Can I vaccinate my joint-custody child? NJ lawyer weighs in
While many parents may be wondering, should I vaccinate my child against COVID-19, moms and dads in the middle of custody disputes or divorce proceedings may be stuck with an additional question — can I vaccinate my child against COVID-19?
Legal experts say COVID vaccination is slowly becoming a more central issue in divorce cases in New Jersey — one parent is for the shots, and the other is not — and the number of disputes is expected to increase significantly over the next few months.
"If they're equal in terms of physical custody and equal in terms of legal custody, who, then, gets to make the decision?" said Rebecca Frino, counsel in the family law practice at Mandelbaum Barrett in Roseland.
Frino admits there aren't many clear answers in this area, including whether or not someone with a greater share of physical custody has a leg up in the vaccination debate. If parents share legal custody, they're supposed to make the major decisions together.
"But legal custody is premised on the idea that the parties are able to confer and agree upon those major decisions," Frino said.
Frino said we're living in an unprecedented age and it's not uncommon for the law to play catch-up with reality.

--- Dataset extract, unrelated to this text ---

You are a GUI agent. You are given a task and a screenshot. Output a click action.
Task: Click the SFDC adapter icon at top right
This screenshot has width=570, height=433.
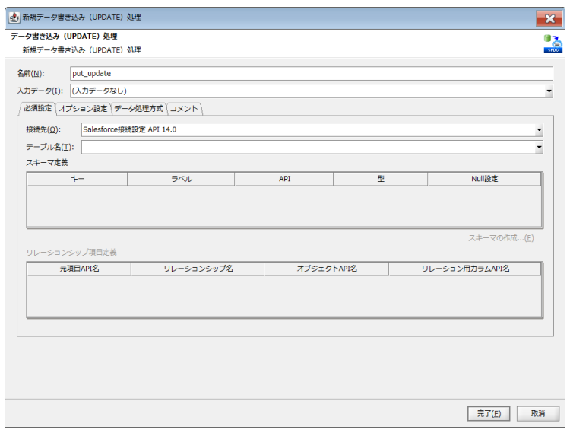[x=553, y=44]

Either of a child's parents technically has the right to get their child vaccinated without the consent of the other parent. But that could open the door to legal disputes, depending on the custody arrangement.
Whether they like it or not, Frino said, parents need to attempt to have an open and honest dialogue about their opinions on the topic.
"If you're still at odds, perhaps you involve a child therapist or a child's treating pediatrician," Frino said.
Law offices are bracing for an uptick in these debates when many schools permit students and staff to unmask in March, and when emergency authorization is eventually granted on a vaccine for children younger than 5.